Runx3决定天然淋巴细胞的谱系定向。

Runx3 specifies lineage commitment of innate lymphoid cells.

作者信息

Ebihara Takashi, Song Christina, Ryu Stacy H, Plougastel-Douglas Beatrice, Yang Liping, Levanon Ditsa, Groner Yoram, Bern Michael D, Stappenbeck Thaddeus S, Colonna Marco, Egawa Takeshi, Yokoyama Wayne M

机构信息

Howard Hughes Medical Institute, Washington University School of Medicine, St. Louis, Missouri, USA.
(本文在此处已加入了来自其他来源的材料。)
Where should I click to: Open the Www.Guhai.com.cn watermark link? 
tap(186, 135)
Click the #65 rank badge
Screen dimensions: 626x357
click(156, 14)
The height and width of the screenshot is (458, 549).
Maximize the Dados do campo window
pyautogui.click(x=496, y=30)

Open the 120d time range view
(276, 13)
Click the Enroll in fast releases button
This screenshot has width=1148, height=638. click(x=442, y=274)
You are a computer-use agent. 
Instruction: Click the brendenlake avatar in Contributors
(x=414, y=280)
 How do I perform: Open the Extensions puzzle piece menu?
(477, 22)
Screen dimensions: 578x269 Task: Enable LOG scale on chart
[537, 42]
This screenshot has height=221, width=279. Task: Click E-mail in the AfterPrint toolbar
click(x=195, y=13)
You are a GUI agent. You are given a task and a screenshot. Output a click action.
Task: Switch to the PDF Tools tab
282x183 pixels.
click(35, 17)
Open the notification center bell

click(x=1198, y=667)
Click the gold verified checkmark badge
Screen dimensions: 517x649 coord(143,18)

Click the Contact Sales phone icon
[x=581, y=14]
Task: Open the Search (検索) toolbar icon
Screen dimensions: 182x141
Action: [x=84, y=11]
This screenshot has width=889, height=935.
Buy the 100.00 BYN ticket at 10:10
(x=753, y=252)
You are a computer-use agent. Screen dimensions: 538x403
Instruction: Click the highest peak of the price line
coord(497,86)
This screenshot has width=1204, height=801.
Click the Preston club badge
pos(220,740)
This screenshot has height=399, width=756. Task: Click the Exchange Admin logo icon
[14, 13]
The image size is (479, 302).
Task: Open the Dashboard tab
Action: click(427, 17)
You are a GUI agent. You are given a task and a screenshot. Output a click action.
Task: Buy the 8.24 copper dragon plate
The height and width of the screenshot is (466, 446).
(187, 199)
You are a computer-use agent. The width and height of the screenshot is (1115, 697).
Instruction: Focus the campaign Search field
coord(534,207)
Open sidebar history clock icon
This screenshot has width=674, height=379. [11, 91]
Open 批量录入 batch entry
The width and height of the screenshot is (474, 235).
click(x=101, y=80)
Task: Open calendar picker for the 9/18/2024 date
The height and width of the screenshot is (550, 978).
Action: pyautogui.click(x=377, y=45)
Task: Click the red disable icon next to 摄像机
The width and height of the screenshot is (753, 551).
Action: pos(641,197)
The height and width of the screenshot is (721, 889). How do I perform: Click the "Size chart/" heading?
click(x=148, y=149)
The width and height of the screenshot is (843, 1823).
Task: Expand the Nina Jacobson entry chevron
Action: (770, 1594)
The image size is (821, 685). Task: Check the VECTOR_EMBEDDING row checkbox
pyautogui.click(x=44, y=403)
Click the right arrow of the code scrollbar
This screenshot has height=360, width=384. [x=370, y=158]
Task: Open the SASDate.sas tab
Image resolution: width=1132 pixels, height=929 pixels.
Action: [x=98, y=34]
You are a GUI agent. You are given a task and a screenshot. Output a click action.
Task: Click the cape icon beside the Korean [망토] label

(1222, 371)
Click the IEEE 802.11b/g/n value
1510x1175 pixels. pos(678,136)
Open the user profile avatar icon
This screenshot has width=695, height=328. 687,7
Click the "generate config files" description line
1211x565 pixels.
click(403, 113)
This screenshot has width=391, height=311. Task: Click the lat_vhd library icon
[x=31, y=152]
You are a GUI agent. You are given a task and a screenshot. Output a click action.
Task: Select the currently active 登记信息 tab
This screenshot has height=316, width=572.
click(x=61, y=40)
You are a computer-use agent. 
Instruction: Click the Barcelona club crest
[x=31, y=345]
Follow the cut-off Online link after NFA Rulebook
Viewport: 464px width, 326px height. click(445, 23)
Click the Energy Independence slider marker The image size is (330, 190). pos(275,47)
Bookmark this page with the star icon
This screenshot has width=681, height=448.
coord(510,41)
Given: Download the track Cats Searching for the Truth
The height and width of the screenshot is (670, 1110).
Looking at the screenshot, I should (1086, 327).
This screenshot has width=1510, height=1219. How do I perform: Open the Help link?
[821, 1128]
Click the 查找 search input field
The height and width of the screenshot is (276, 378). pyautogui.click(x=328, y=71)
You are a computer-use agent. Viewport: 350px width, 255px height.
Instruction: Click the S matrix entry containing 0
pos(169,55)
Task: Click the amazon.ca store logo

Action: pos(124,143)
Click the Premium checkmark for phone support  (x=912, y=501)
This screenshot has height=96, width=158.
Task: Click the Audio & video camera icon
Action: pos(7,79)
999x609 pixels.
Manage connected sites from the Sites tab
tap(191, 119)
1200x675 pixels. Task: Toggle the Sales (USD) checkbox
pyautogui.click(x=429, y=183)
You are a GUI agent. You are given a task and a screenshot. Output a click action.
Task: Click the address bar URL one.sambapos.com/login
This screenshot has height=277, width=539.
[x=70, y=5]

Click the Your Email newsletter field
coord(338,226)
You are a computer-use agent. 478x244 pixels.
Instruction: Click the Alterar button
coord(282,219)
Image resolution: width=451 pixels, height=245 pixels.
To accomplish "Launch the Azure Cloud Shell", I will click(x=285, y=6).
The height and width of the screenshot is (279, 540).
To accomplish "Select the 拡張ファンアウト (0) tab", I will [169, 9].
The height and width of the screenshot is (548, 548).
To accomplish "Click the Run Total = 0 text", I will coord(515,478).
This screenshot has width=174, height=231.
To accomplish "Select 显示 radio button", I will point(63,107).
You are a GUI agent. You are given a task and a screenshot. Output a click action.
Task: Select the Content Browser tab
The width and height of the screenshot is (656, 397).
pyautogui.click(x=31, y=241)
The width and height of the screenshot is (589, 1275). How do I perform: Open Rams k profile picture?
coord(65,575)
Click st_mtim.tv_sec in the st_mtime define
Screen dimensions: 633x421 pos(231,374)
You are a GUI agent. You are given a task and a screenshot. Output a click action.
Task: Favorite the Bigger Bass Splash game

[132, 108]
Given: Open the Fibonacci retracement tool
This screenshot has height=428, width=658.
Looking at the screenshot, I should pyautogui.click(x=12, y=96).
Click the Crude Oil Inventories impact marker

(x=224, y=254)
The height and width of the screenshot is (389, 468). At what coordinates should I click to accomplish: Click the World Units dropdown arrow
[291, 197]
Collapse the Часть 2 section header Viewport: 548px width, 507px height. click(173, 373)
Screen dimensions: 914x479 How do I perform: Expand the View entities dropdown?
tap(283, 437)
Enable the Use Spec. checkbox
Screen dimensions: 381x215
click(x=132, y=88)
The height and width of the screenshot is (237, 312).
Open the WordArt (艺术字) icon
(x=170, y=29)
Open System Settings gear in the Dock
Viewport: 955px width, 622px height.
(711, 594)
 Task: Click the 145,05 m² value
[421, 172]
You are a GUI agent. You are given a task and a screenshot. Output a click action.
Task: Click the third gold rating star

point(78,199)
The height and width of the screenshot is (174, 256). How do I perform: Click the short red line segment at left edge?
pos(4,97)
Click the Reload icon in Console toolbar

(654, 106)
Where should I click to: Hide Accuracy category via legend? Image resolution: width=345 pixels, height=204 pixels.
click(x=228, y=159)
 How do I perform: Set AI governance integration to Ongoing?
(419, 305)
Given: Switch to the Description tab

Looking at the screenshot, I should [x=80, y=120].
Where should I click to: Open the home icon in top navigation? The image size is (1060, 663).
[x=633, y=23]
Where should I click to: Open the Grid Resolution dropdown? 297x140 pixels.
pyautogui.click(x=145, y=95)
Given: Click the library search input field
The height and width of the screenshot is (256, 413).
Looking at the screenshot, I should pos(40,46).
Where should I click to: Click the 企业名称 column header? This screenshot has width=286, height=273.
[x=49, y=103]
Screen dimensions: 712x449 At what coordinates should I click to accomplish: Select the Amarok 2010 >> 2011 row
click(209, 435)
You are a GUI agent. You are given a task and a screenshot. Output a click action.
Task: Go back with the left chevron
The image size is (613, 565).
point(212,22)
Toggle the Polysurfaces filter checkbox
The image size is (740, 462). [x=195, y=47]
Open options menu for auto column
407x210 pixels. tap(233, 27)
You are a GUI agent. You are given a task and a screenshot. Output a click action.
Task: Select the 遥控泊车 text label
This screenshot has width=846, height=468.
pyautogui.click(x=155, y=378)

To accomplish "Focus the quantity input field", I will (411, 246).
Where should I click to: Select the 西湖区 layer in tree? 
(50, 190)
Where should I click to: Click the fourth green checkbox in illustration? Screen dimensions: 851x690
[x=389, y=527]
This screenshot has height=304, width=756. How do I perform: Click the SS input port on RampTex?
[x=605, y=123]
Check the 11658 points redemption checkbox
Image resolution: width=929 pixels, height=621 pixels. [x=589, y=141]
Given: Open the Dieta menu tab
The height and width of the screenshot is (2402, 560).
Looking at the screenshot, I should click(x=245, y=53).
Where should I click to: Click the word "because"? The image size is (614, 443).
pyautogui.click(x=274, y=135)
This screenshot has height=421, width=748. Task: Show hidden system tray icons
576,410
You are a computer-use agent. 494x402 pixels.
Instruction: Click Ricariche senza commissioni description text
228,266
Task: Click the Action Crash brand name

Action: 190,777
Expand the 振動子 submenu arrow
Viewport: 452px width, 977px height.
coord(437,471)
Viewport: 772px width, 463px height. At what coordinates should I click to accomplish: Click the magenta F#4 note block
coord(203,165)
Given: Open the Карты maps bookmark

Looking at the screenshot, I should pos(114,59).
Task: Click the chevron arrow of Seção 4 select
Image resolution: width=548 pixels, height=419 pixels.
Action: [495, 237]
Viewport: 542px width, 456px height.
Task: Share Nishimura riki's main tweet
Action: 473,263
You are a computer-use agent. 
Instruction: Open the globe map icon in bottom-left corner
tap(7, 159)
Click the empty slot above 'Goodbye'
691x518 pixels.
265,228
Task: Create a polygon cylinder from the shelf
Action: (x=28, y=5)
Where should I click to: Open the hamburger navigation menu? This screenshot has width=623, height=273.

Department of Pathology and Immunology, Washington University School of Medicine, St. Louis, Missouri, USA.

出版信息

Nat Immunol. 2015 Nov;16(11):1124-33. doi: 10.1038/ni.3272. Epub 2015 Sep 28.

DOI:10.1038/ni.3272

PMID:26414766

原文链接:https://pmc.ncbi.nlm.nih.gov/articles/PMC4618046/

Abstract

Subsets of innate lymphoid cells (ILCs) reside in the mucosa and regulate immune responses to external pathogens. While ILCs can be phenotypically classified into ILC1, ILC2 and ILC3 subsets, the transcriptional control of commitment to each ILC lineage is incompletely understood. Here we report that the transcription factor Runx3 was essential for the normal development of ILC1 and ILC3 cells but not of ILC2 cells. Runx3 controlled the survival of ILC1 cells but not of ILC3 cells. Runx3 was required for expression of the transcription factor RORγt and its downstream target, the transcription factor AHR, in ILC3 cells. The absence of Runx3 in ILCs exacerbated infection with Citrobacter rodentium. Therefore, our data establish Runx3 as a key transcription factor in the lineage-specific differentiation of ILC1 and ILC3 cells.

摘要

固有淋巴细胞（ILC）亚群存在于黏膜中，并调节对外部病原体的免疫反应。虽然ILC在表型上可分为ILC1、ILC2和ILC3亚群，但对每个ILC谱系定向的转录控制尚不完全清楚。在此，我们报告转录因子Runx3对ILC1和ILC3细胞的正常发育至关重要，但对ILC2细胞的发育并非如此。Runx3控制ILC1细胞的存活，但不控制ILC3细胞的存活。Runx3是ILC3细胞中转录因子RORγt及其下游靶点转录因子AHR表达所必需的。ILC中缺乏Runx3会加剧鼠柠檬酸杆菌感染。因此，我们的数据确立了Runx3是ILC1和ILC3细胞谱系特异性分化中的关键转录因子。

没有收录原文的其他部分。